9. New normals

I love thinking about the human capacity for adaptation. Our ability to adjust to new circumstances and situations is pretty amazing when you think about it. I often think about what new normals I’ve come to accept. There’s that feeling when you move house and you think, “I can’t imagine not getting this bus home every day.” And then you move, and it’s like you have never known any other home. Or what it feels like to go from being single, to being married. I remember how it felt the first time I said, “my husband”. It was weird. Now, it feels totally natural.

When I first found out I was pregnant, for those first 12 weeks, I felt like I was carrying around this secret that was so special and so scary at the same time. It was so strange to feel my body changing. Now, I look like I’m smuggling a cantaloupe and I’ve forgotten what it’s like to not have a big round belly.

When we found out about Junebug’s complications, our world got turned upside down. Everything we had imagined, or assumed or pictured in our minds, was shaken up into a jumble of disbelief and unknowns. And now, nearly a month later, it’s our new normal. We live with it every day, and I’ve forgotten what it was like when my pregnancy felt carefree and straightforward.

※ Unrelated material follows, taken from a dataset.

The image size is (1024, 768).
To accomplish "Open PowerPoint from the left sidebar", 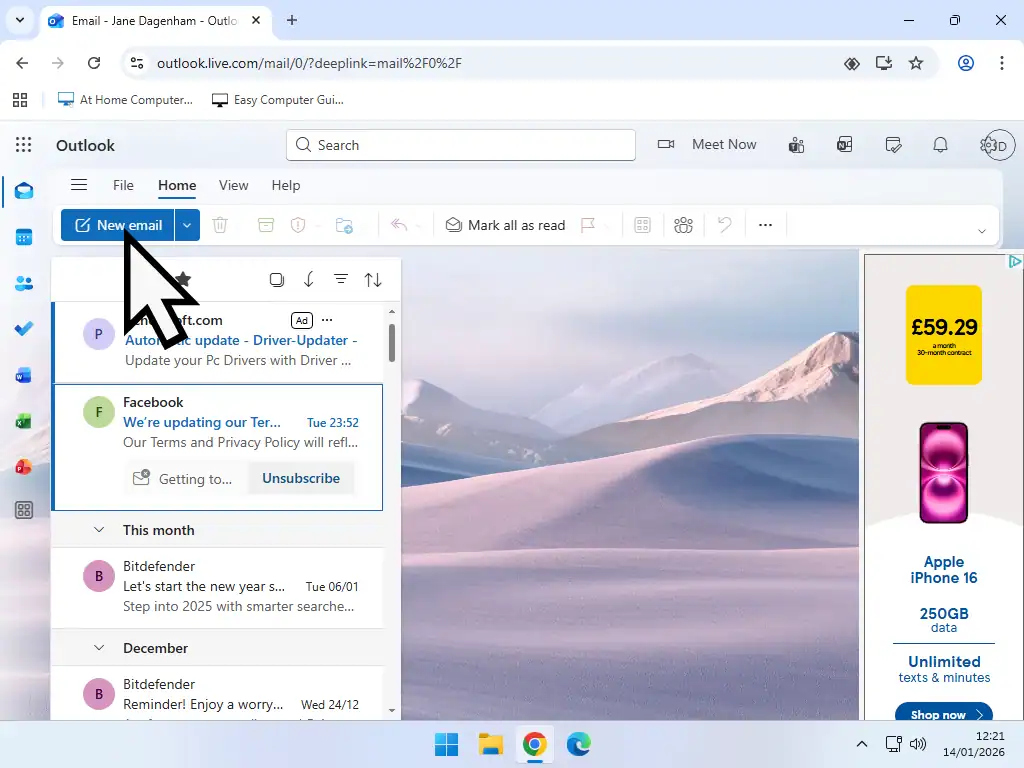I will [22, 466].
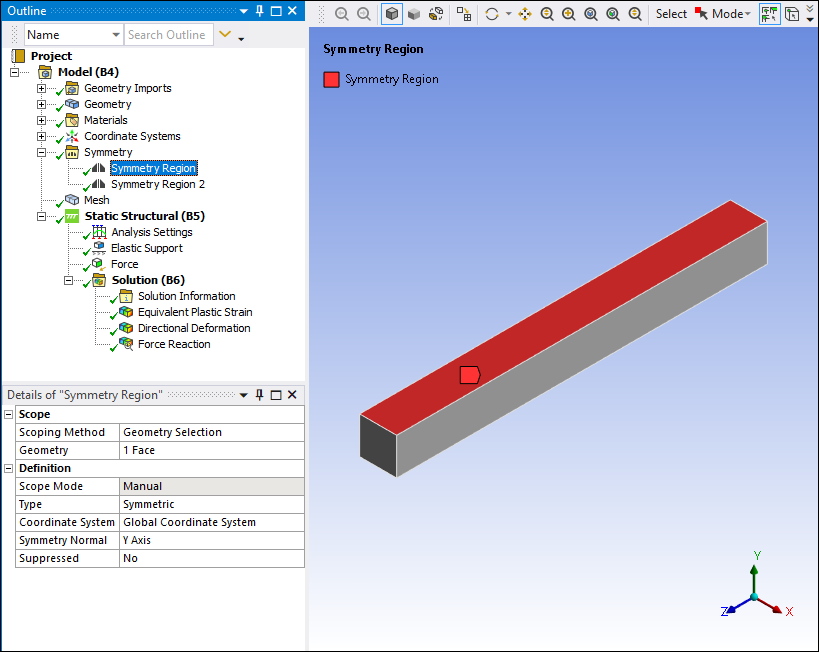Collapse the Scope section in Details
Viewport: 819px width, 652px height.
[9, 414]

But there are lots of positives that come with that new normal. I think about what used to weigh on my mind during the week: work, the untidiness of my house, whether I was getting a little chubby, whether I felt happy and fulfilled with where I was—it’s funny how those things have been shuffled, too.

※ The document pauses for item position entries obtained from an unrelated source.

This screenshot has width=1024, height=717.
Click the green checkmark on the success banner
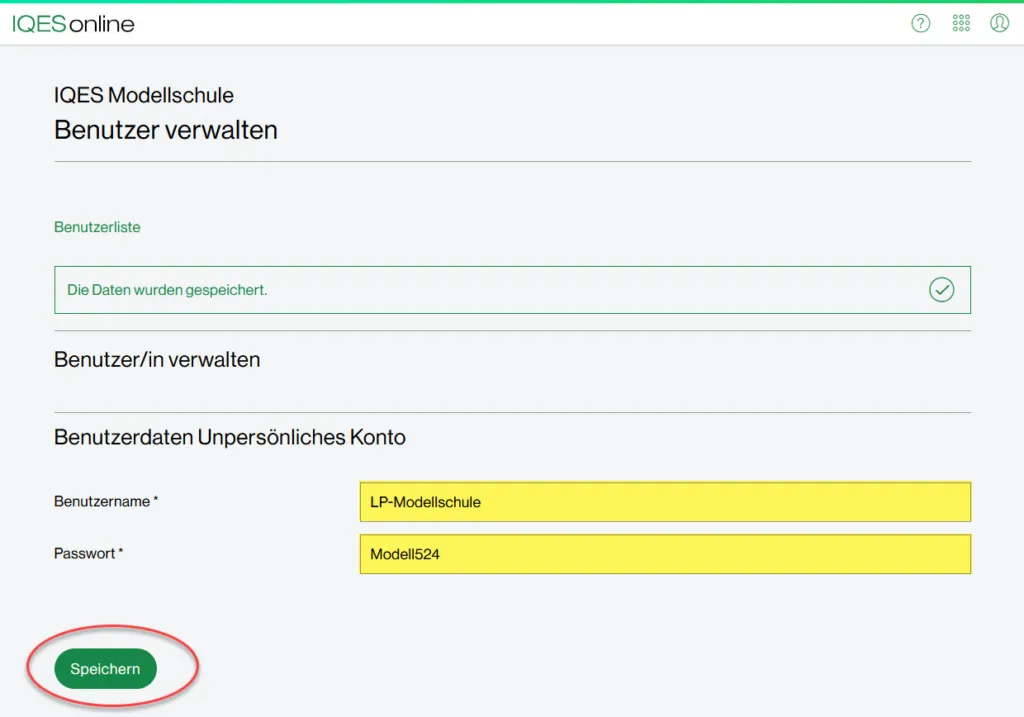click(x=941, y=290)
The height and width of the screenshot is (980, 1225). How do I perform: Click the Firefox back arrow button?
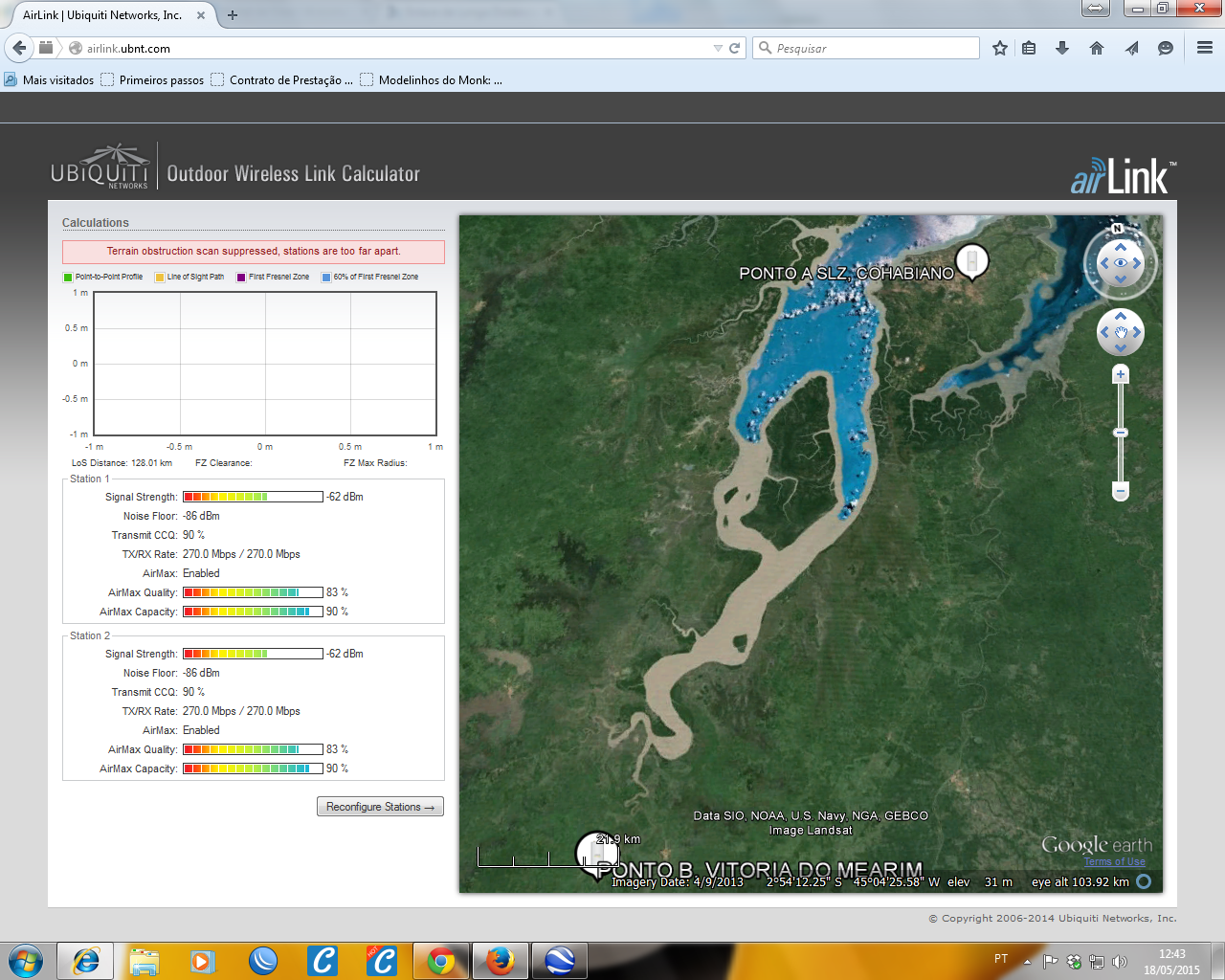point(19,48)
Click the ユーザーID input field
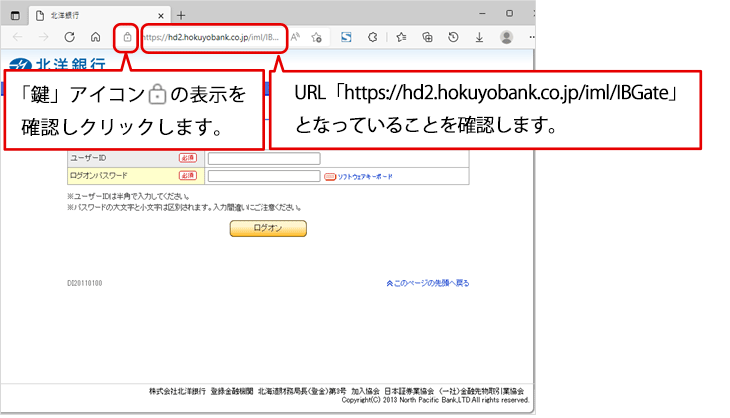 (264, 158)
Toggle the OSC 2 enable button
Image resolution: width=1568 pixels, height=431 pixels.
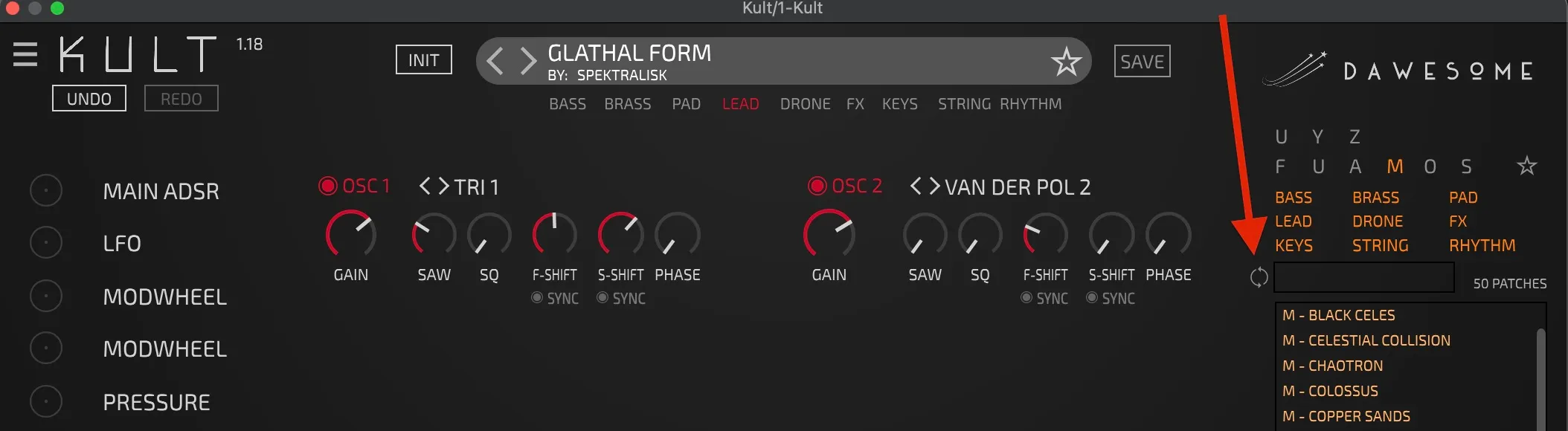click(817, 186)
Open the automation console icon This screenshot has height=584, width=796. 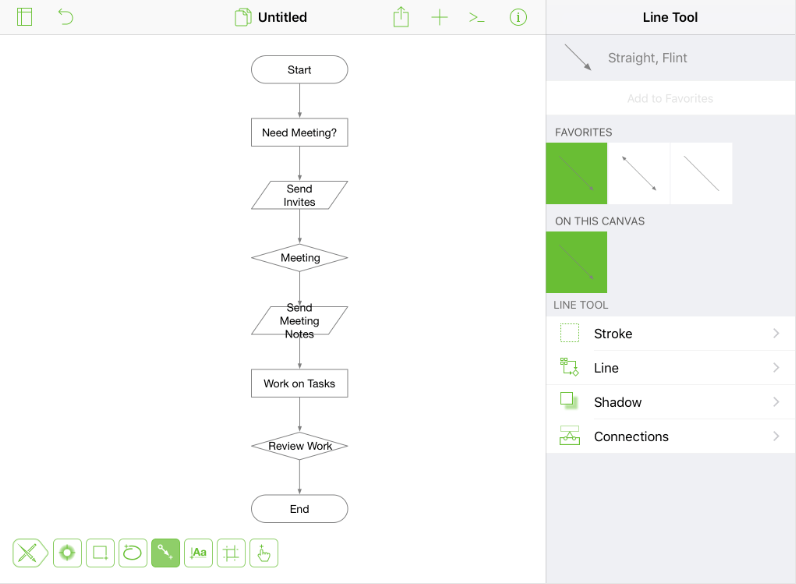pos(477,17)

My new normal isn’t steeped in anger and dissatisfaction with my circumstances. There’s no point talking about whether something is fair—it is what it is. We had a painting when I was little that had a painted quote over raw checkerboarded canvas, for some reason, it popped back into my head out of nowhere the other day:

I do not like the way the cards are shuffled, yet I like the game and want to play. So, through the long, long night, unruffled, I play what I get until the break of day.

We all have the cards we are dealt, we can’t always choose what they are, but we can choose what we do with them.

My dad once told me, that if everyone in the world threw all their problems into a big pile, and you could pick anyone else’s, you would instantly snatch back your own.

I tell myself that we’re able to handle more than we think we are. It’s in our nature to adapt and survive, until one normal becomes the next new normal. It’s hopefully what will keep my Junebug here with us, too.